Help me tell the story of how we got to this point where we're pushing as hard as we can to #closethelibraries, after years of being told & funded like we're the furthest thing from a non-essential service. Tell me how social infrastructure collapsed to the point where we're it.
(I have answers but I want to hear yours)
Okay, was it the typo? Anyway, I'll go. I think most of us read Palaces for the People, right? @EricKlinenberg theorizes in the part about libraries that ppl with the power to fund them have bought into the notion that all information & culture is online & view them as a luxury.
I can say that in my exp at a public library, we often found that many at the town admin level never came to the library and would do little annoying things like return books to us via interoffice mail even though town hall was literally next door. So they never saw our reality.
In the book, Klinenberg also notes that patrons may feel that libraries are a given, that they are permanent default fixtures in their town. So that might explain part of why it's tough to mobilize them as advocates, since they see the library as enduring, come what may.
This creates 2 different forms of invisibility, above & below, that work to the advantage of municipalities where officials know the rest of social infrastructure has collapsed or been underfunded for years. Combine this with, as needed, the martyrdom & do-more-with-less culture
or framing assertive directors or union reps in a female-dominated profession as crazy bitches--something we've also seen targeted at any staff member who stands up for their health & safety during the current crisis--and that's one chunk of how you get to where we are now.
The other chunk is the lack of investment in the rest of social infrastructure, leaving the library in many communities as the last thing standing. At my last job I visited Section 8 apartments to do tech classes. These buildings either had no computers or they were 10 years old.
In Boston, every shelter is at capacity or over every night. There's at least 10 pieces of legislation stuck in the MA state house right now to try to push back vs effects of the fact that you need to make at least $30/hour to live here. And there's empty luxury condos all over.

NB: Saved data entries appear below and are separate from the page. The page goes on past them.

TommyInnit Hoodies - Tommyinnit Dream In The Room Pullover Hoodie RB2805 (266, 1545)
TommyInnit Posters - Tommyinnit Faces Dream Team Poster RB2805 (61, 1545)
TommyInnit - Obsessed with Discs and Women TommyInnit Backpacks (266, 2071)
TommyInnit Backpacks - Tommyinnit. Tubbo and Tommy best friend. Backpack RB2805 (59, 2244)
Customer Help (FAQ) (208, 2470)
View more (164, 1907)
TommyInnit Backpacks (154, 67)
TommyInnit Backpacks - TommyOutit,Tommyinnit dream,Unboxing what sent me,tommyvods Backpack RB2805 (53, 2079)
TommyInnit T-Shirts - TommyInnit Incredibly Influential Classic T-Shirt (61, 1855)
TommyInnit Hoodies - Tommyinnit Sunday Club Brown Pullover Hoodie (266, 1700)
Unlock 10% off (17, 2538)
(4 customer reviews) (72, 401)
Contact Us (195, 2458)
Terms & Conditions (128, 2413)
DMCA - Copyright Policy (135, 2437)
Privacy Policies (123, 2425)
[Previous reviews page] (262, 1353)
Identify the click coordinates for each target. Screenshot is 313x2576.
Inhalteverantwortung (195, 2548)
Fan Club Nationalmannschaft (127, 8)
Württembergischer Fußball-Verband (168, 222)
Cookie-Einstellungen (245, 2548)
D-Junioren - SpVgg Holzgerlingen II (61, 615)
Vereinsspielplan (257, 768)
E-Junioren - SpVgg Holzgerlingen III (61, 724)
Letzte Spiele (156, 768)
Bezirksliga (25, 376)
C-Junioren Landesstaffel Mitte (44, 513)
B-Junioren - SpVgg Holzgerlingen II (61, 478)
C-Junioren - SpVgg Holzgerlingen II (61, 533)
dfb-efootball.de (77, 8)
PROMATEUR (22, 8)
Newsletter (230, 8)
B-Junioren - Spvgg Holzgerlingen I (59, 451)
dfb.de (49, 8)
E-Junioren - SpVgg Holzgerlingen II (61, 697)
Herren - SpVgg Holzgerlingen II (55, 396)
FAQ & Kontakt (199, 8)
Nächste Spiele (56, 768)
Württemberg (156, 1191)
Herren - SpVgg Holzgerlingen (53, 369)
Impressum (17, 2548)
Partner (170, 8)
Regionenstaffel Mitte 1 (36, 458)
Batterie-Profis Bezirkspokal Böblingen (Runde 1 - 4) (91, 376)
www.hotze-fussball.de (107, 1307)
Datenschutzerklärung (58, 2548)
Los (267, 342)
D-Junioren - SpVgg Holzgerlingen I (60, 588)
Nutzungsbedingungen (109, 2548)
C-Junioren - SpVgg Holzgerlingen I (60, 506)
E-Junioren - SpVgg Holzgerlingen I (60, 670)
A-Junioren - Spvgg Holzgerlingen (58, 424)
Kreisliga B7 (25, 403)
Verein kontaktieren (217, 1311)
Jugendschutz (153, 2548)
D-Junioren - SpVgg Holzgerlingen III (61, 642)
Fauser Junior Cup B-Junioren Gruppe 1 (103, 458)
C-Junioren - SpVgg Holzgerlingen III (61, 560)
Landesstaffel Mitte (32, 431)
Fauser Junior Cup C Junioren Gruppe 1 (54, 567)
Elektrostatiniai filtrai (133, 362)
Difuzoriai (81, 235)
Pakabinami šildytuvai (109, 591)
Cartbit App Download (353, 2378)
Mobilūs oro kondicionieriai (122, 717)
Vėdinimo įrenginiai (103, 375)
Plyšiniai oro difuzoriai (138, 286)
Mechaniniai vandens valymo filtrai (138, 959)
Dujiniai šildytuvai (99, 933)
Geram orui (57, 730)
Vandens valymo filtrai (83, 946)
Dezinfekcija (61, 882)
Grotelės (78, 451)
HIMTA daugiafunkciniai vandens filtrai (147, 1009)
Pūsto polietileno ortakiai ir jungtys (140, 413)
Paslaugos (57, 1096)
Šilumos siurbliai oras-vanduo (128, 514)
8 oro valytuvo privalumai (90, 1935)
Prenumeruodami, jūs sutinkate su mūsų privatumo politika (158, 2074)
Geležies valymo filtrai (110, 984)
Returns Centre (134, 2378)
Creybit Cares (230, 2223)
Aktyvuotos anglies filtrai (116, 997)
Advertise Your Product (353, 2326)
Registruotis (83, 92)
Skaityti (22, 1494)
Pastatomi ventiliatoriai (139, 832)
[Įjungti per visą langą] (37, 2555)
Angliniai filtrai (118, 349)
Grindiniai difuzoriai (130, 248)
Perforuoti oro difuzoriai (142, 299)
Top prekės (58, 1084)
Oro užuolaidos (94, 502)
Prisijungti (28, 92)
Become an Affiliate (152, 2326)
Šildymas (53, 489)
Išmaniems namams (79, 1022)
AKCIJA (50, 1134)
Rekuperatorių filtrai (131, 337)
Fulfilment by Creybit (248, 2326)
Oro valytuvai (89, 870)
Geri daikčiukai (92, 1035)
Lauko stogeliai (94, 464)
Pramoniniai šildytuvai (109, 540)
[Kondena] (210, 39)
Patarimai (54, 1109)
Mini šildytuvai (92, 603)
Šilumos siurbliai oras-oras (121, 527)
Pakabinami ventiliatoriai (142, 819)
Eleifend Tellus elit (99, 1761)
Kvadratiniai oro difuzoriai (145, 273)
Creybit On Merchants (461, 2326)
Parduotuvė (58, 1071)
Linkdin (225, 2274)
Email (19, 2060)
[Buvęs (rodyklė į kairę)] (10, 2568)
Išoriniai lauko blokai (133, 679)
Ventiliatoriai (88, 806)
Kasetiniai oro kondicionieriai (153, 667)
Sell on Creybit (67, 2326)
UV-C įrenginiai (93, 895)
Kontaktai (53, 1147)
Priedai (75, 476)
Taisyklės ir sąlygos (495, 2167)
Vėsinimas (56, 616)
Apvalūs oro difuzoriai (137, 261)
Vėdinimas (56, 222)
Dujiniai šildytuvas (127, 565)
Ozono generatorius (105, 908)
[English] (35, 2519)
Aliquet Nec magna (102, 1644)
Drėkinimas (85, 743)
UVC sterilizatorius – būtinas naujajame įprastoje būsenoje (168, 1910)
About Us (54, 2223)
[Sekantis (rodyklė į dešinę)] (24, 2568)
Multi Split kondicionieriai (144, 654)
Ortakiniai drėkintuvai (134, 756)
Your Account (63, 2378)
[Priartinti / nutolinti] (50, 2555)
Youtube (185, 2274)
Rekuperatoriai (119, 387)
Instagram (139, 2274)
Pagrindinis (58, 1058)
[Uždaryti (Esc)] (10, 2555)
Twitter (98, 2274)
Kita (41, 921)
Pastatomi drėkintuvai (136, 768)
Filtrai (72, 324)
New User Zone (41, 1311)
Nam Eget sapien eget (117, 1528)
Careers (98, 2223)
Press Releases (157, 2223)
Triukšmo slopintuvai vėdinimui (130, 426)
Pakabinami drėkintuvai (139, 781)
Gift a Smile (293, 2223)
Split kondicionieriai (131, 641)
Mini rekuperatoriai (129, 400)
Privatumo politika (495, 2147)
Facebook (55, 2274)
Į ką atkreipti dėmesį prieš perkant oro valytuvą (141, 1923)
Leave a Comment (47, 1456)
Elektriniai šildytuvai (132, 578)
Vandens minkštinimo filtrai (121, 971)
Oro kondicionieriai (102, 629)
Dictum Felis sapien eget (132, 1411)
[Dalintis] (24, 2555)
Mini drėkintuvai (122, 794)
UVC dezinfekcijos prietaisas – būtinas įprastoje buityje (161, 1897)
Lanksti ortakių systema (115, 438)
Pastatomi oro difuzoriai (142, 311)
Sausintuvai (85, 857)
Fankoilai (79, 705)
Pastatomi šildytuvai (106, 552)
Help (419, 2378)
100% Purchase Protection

Where else do people have not only free access to the internet but also free people around to help them use tech? Even if "everything's online," at least a quarter of the population has no way of accessing it on their own. You would hope that an upshot of the recent scramble to
shift education online would expose that reality more clearly than ever, but we're yet to see what the lasting consequences of the present moment will be. Not only are libraries acting as shelters & bridging digital divides--they're sites for childcare & early childhood education
and act as hubs for immigrant communities who can take ELL courses, join conversation circles, prepare for citizenship. And not only that, they provide companionship & community through book clubs, movie nights, and crafting programs. Of course it hurts when libraries are closed.
But more to the point, when libraries close, it becomes readily apparent how unprepared our cities & towns are to support and protect our most vulnerable neighbors during a crisis like this. It's a shock to realize how much is lost when we lock our doors.
The folks insisting on curbside pickup right now are not only unnecessarily endangering their staff; they're reducing the value, importance, and existence of all of that, and prioritizing a subset of the patronage that definitely isn't the one that needs us the most.
Curbside has become the perfect analogy of all that's wrong: 1) It's self-sacrificial. 2) It benefits a privileged subset of patrons. 3) It doesn't tell the story of all we do. 4) Just like the nerve-grating dinosaur costumes in the library parking lot, it covers up the problem.
We have to start thinking right now of how we get ourselves out of this corner. How do we mobilize our patrons for better advocacy? How do we show what we do even if the people in charge of the budget don't ever come in to see it? How do we build alliances with like-minded orgs?
The fight to close and protect people has been bad enough. The fight to get what we need to help our communities get back on track--which we *will* be doing, when things are back to "normal"--is going to be much harder.